Reputation: 871
I am trying to read formatted content from a file. To do so, I read line by line using fgets()
and sscanf()
.
The content of the file is supposed to be a table. One row would look like the following example:
456 2 39 chained_words 62.5 // comment with more than one word
To read it, I use:
fgets(temp,MAXLINELENGTH,file);
sscanf(temp,"%d %d %d %s %f // %s",&num1,&num2,&num3,word,&num4,comment);
It works fine with the first five elements plus the first word after the //
, but the problem is that I need to store the whole comment in the comment
char * variable. I have tried multiple solutions proposed in other posts, like specifying format that excludes certain characters, but nothing worked.
I'd appreciate any hint to solve the problem!
Upvotes: 0
Views: 2938
Reputation: 84561
Following on from your comment, if you were to add another number after the existing comment
, that would complicate things a bit. The reason being is that with comment
containing multiple words, you have no discrete end to search for.
However, C rarely lets you down.

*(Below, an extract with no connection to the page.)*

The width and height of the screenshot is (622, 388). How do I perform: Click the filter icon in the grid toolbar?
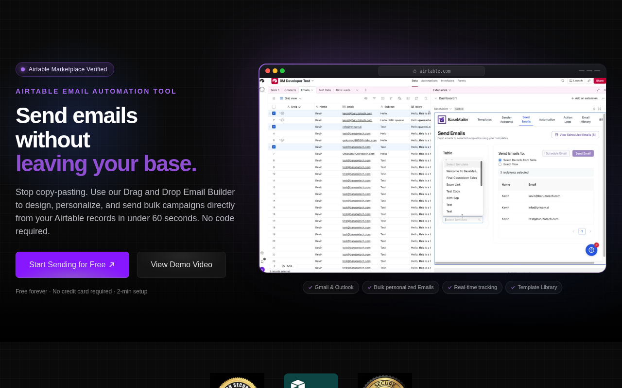374,98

Whenever you need to parse data from a line or buffer, you look at the format of your data and ask "What am I going to use as my reference for the beginning or end of what I need?" Here, with nothing in comment, we will need to use the end of the buffer as a reference and work backwards.
Doing do we are going to assume that the value is the last thing on the line before the newline (no tabs or spaces follow). We could loop backwards until we find the last non-whitespace character to validate, but for purposes here we make our assumption.

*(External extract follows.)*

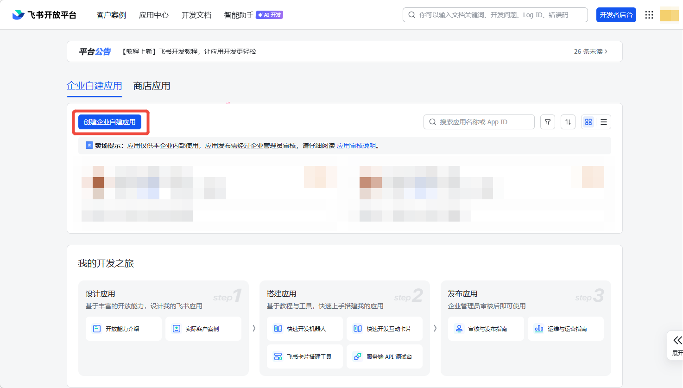Switch to list view layout
Viewport: 683px width, 388px height.
[604, 122]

For purposes of this problem, we will break parsing line into 2 parts. We can read everything up to the comment with our original sscanf
call in a reliable fashion. So we will consider everything in the first part of a line (up to and including the float) part 1, and everything after the comment characters //
part 2. You read/parse part one as usual:
sscanf (line, "%d %d %d %s %f", &d1, &d2, &d3, word, &f1);
Searching for a specific character in a line, we have a manual char-by-char comparison (we always have that) and we have strchr
and strrchr
functions in string.h
that will search a line of text for the first (strchr
) or last (strrchr
) occurrence of the given character. Both functions return a pointer to that character within the string.

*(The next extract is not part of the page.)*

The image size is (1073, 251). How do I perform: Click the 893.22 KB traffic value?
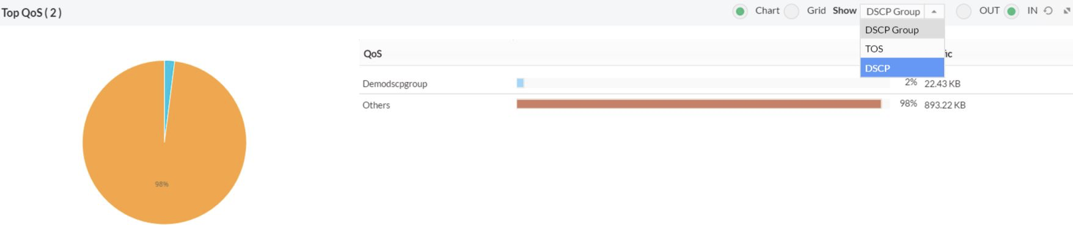pos(945,105)
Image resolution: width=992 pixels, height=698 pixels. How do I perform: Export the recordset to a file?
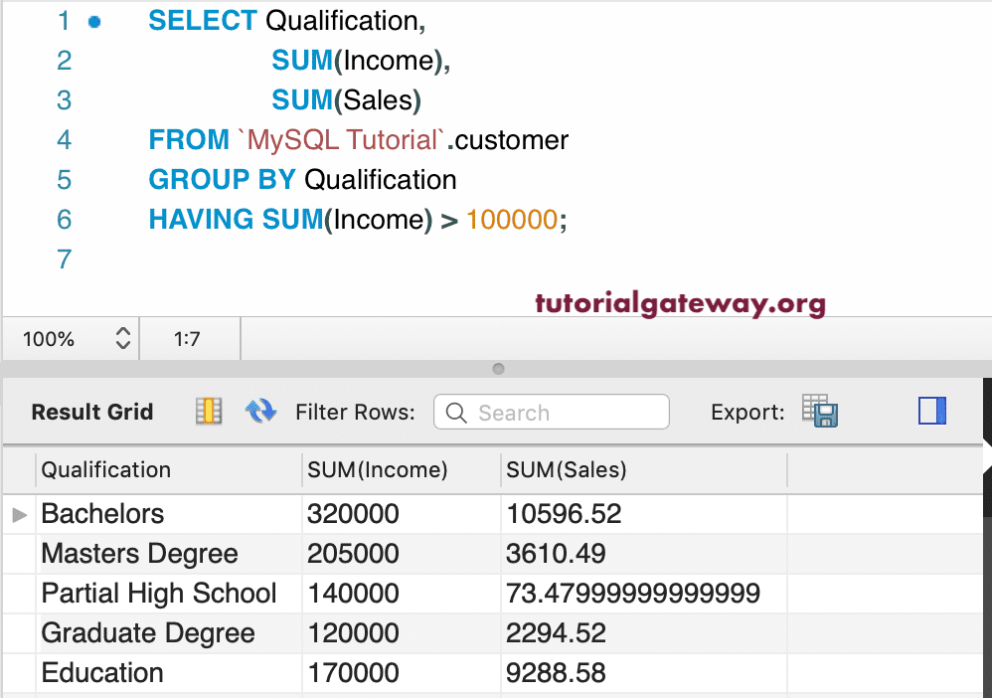pyautogui.click(x=821, y=412)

Working backwards from the end of our line, if we find /
, we now have a pointer (the address within the string) to the last '/'
before the beginning of the comment. We now read the entire remainder of the line into comment
(value and all) using our pointer.
p = strrchr (line, '/'); /* find last '/' in line */
sscanf (p, "/ %[^\n]%*c", comment); /* read comment and value */
Now we are working in only comment
(instead of line
). We know if we work backwards from the end of comment
looking for a space ' '
, we will be in a position to read our last value. After we read the last value, since we have our pointer pointing to the address right before the value, we know we can null-terminate
comment
at the pointer to finish our parse.
p = strrchr (comment, ' '); /* find last space in file */
sscanf (p, " %d", &d4); /* read last value into d4 */
*p = 0; /* null-terminate comment */
(note: you can check/removed any trailing spaces in comment
if needed, but for our purposes, that is omitted)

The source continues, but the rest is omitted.